__The problem__
The whole listing, please: repeat it exactly, with the pictures left out.

__Data for review__

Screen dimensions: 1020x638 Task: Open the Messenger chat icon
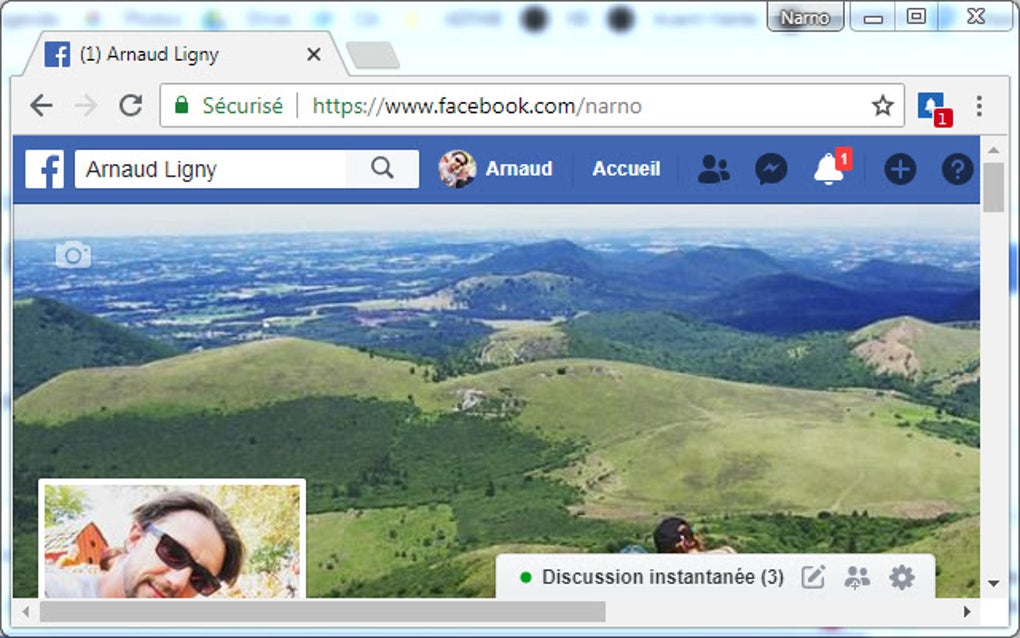coord(770,169)
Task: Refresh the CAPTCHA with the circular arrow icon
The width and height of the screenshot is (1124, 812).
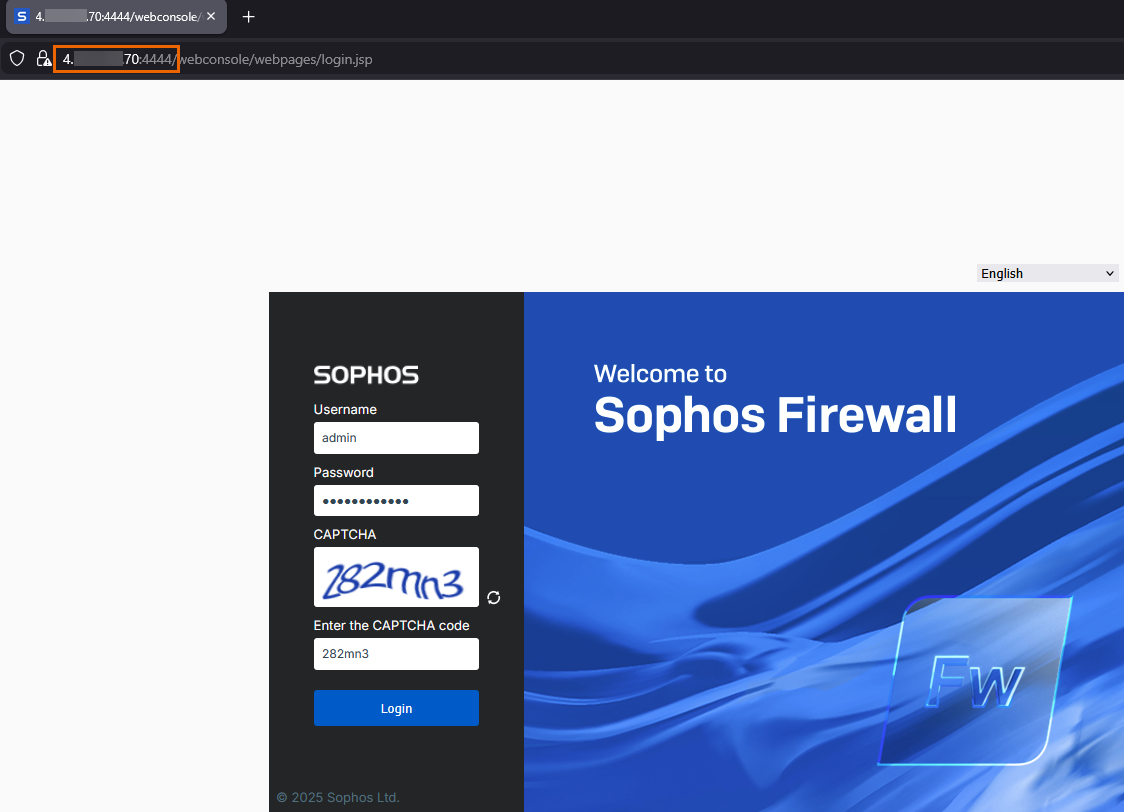Action: (493, 597)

__Written response__
Screen dimensions: 1020x638 Task: Open the Messenger chat icon
coord(770,169)
Task: Refresh the CAPTCHA with the circular arrow icon
The width and height of the screenshot is (1124, 812).
Action: (493, 597)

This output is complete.